The benefits of cancer screening programmes accrue to those who have canceror identifiable precancerous conditions, and in whom the disease progression is slowed or halted by earlier intervention. The costs accrue to the rest of the population for whom there is no direct benefit to health. Attention has been given to the medical risks of screening procedures and to the economic costs, but there has been very little regard paid to the psychological costs. The aim of this paper is to evaluate the psychological impact of screening. Screening participants who are found to have untreatable disease, or for whom the interventions prove ineffective, have a greater proportion of their life as a cancer patient with all the associated psychological (and perhaps physical) distress, but no increase in their life expectancy. Those who receive false positive results may experience acute psychological distress produced by the prospect of a grave diagnosis before they are found to be free from serious disease.

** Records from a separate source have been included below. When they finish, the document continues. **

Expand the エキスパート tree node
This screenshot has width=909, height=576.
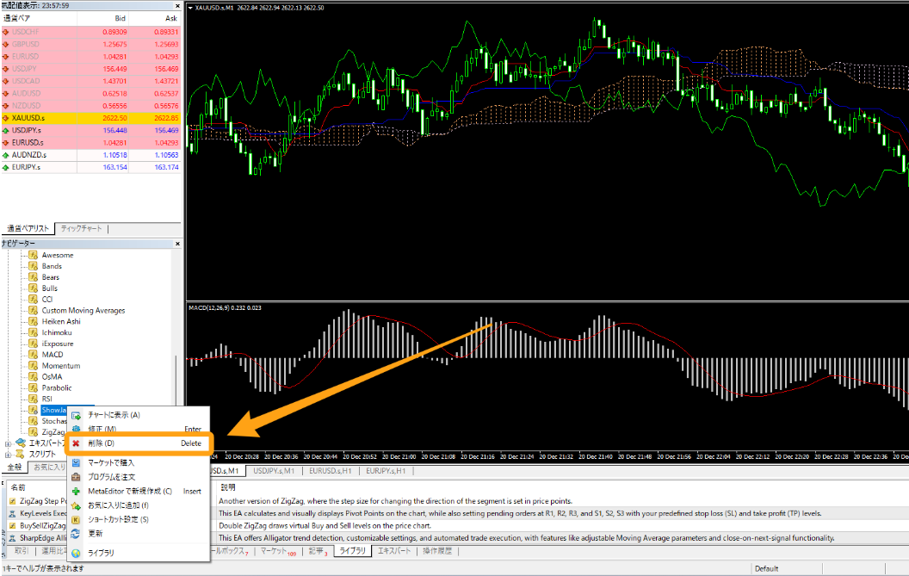(8, 443)
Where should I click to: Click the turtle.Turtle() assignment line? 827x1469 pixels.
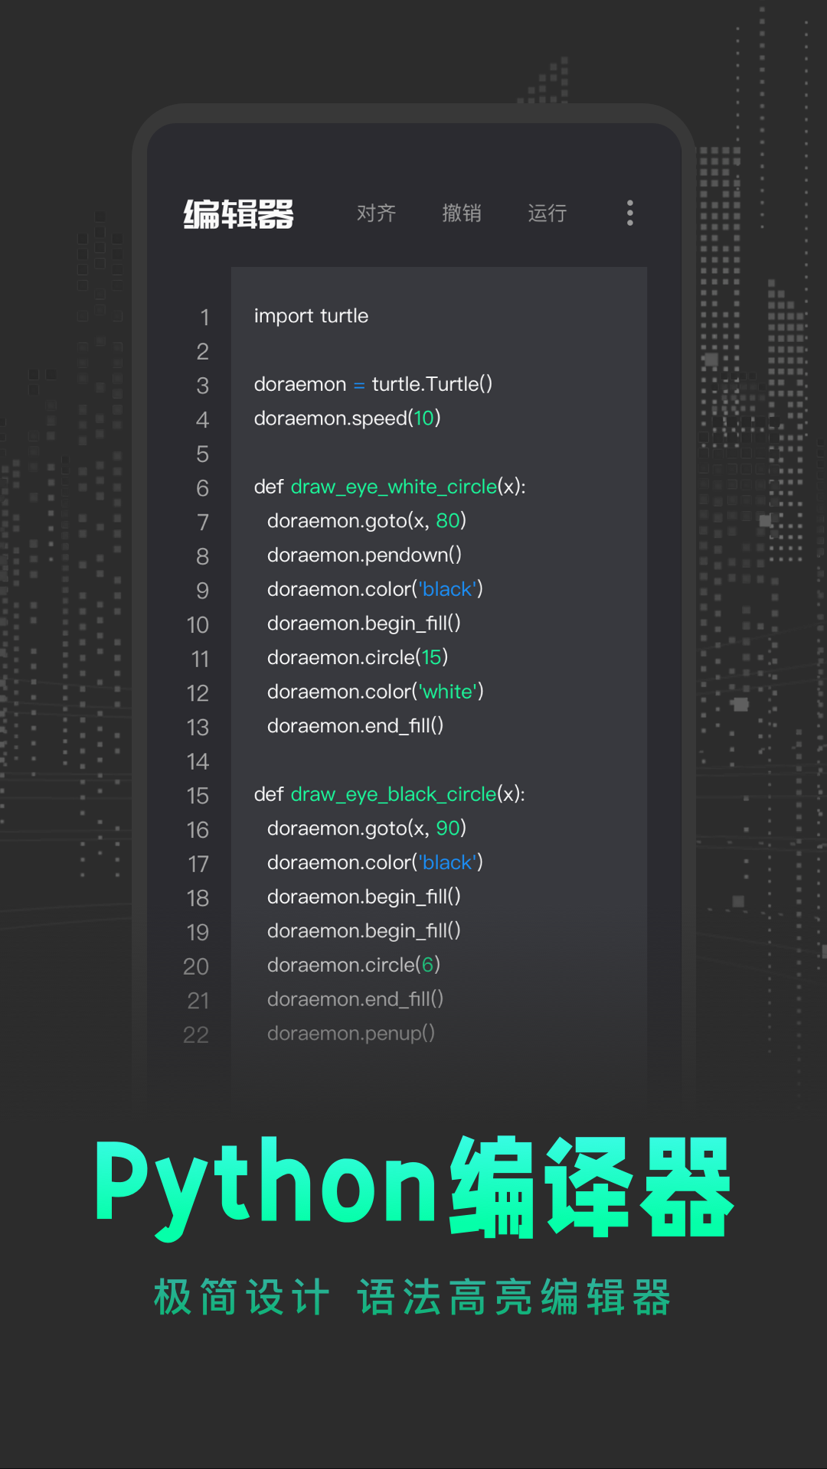[373, 384]
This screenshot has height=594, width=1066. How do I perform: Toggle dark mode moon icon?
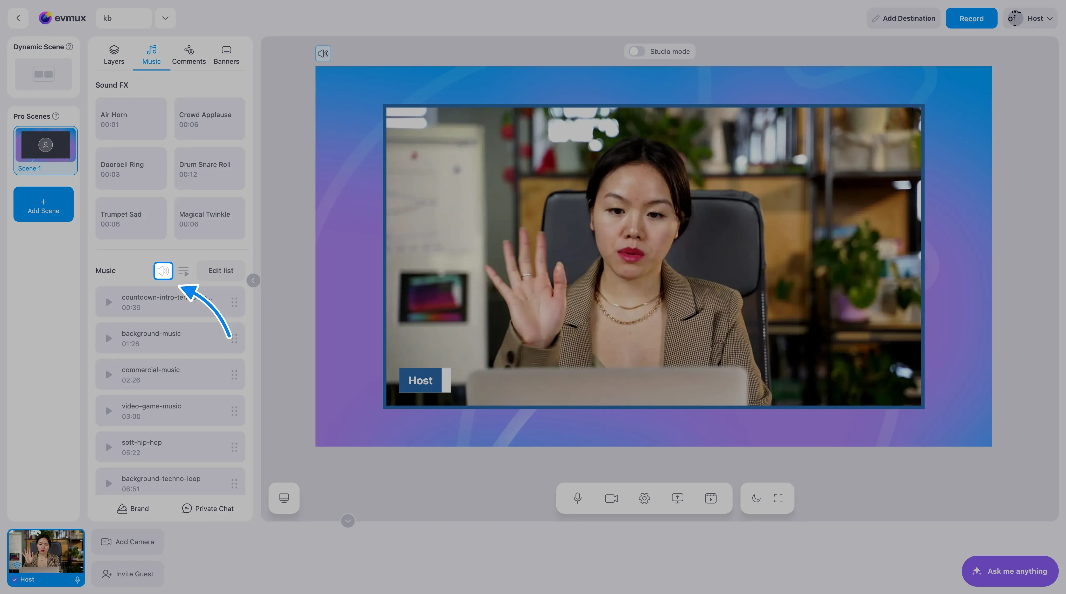(756, 498)
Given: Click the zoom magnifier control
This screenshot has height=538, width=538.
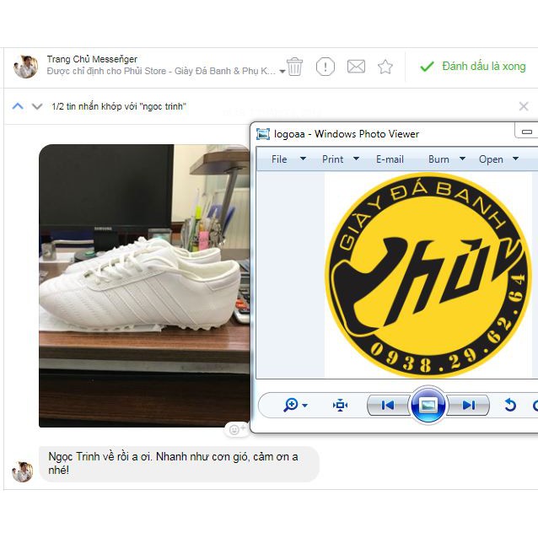Looking at the screenshot, I should (294, 406).
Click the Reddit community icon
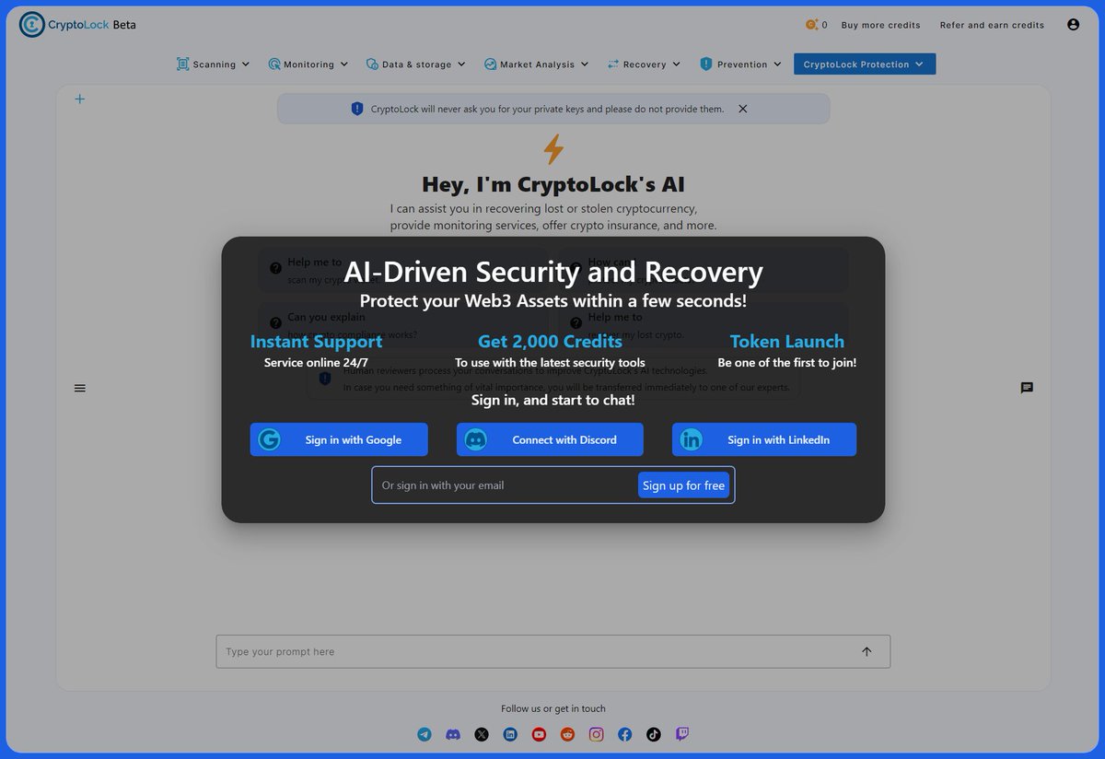Screen dimensions: 1105x759 [567, 734]
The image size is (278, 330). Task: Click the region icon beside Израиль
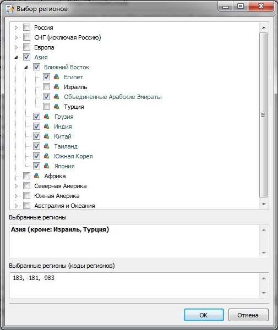click(56, 87)
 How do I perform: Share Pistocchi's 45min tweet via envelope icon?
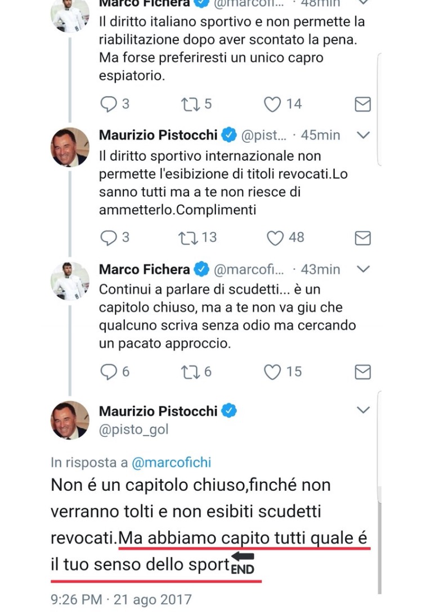point(363,238)
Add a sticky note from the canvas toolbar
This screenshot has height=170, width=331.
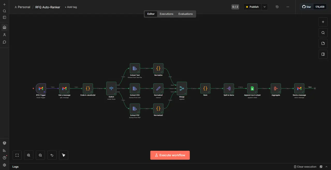tap(323, 43)
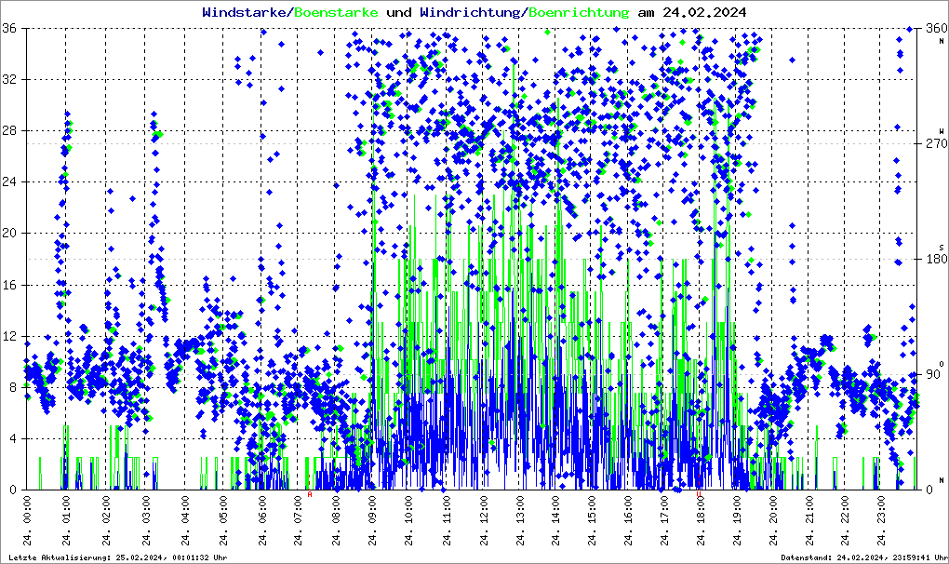
Task: Click the 8 value on the left axis
Action: (13, 387)
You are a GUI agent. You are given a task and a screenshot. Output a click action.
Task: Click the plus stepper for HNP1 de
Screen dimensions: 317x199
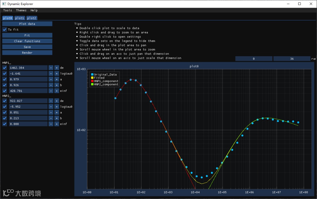pyautogui.click(x=57, y=68)
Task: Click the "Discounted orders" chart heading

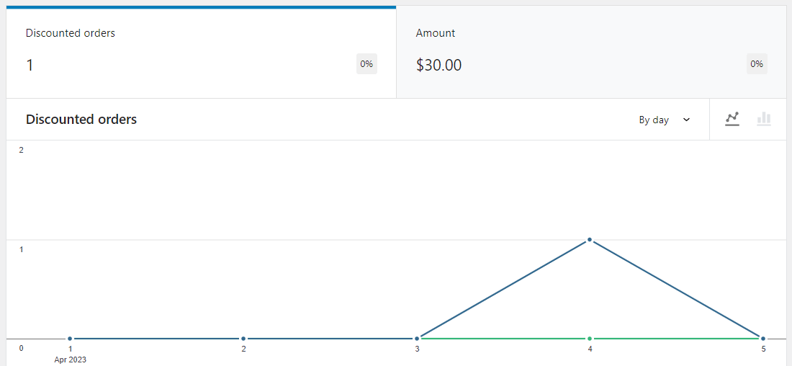Action: [x=81, y=120]
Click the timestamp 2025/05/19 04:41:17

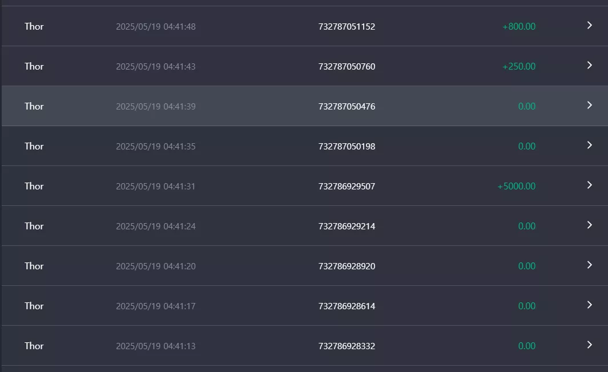[x=155, y=306]
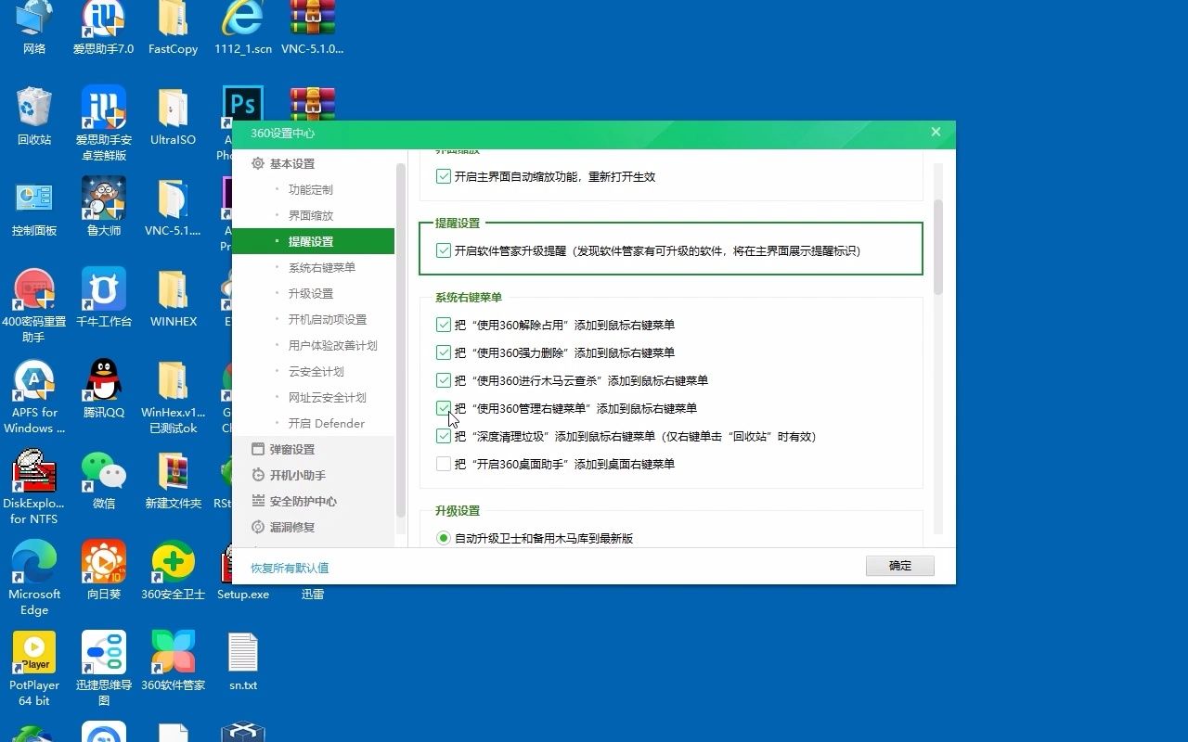Select 自动升级卫士和备用木马库到最新版 radio option

point(443,537)

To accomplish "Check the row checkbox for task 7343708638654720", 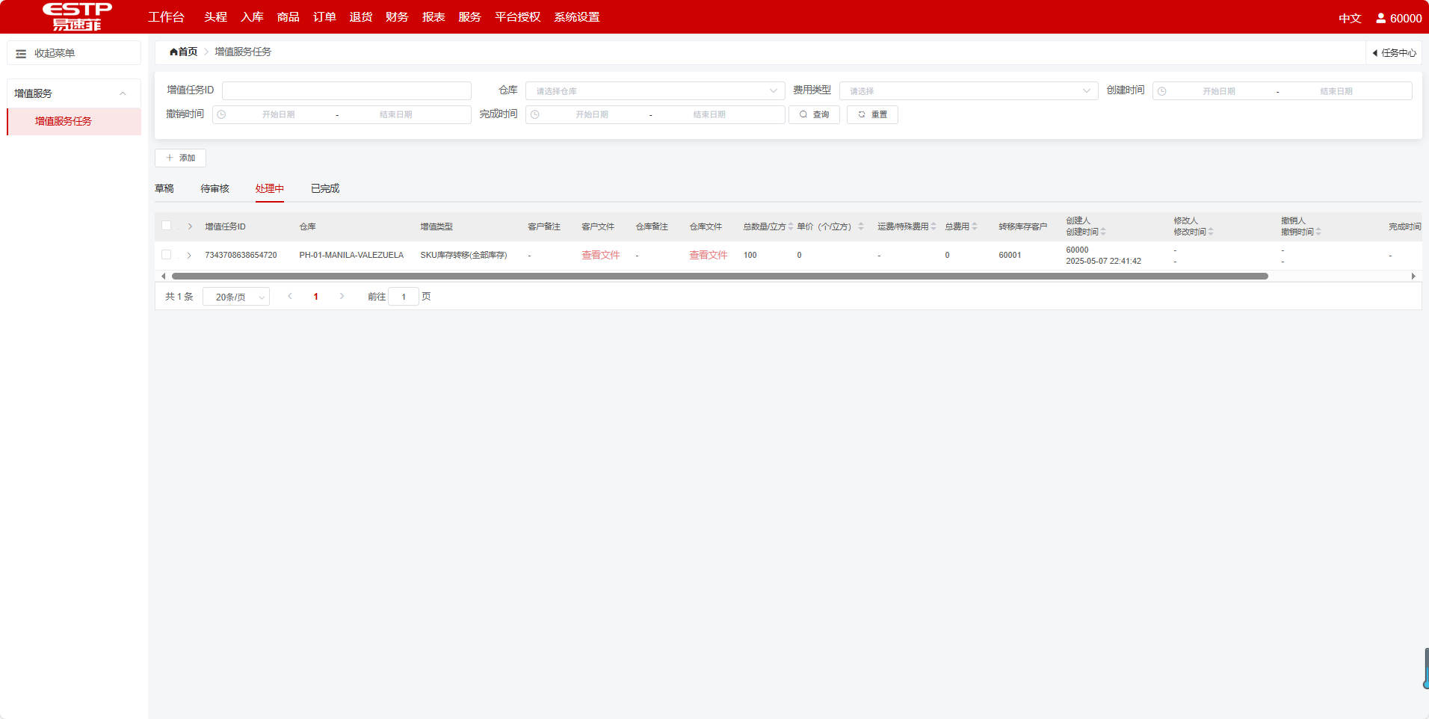I will pyautogui.click(x=166, y=255).
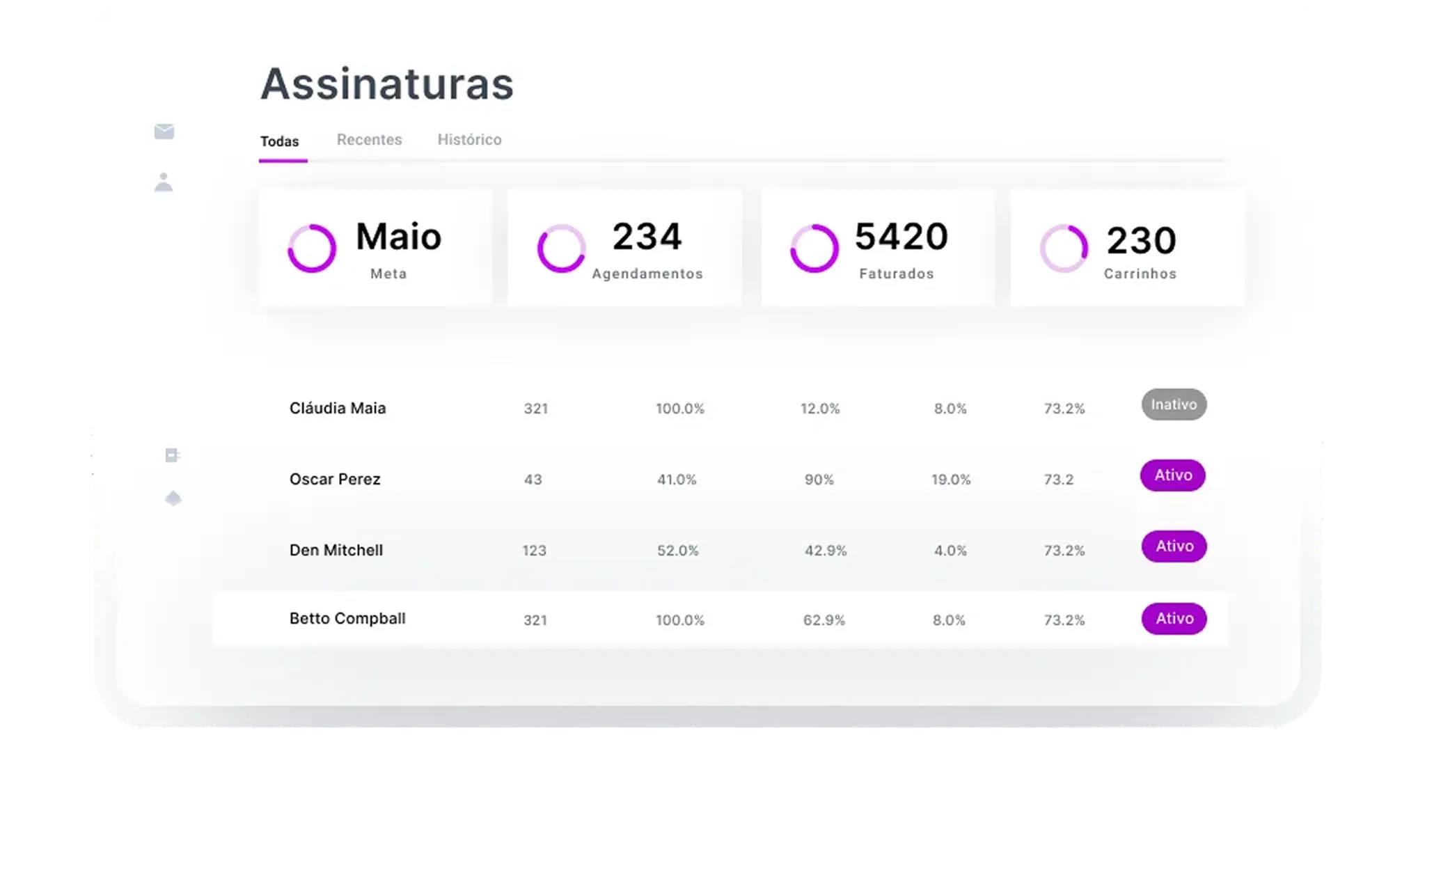Image resolution: width=1441 pixels, height=891 pixels.
Task: Open the mail envelope sidebar icon
Action: [x=164, y=132]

Even the procedure of screening itself, with the disturbance of the invitation, the discomfort of the tests and the wait for the diagnosis, can have a significant impact upon some patients. This paper evaluates the psychological costs which may be involved across the whole screening procedure, from the possible alarm of receiving an invitation to participate in screening, to the trauma of a cancer diagnosis for someone who had been unaware of any symptoms.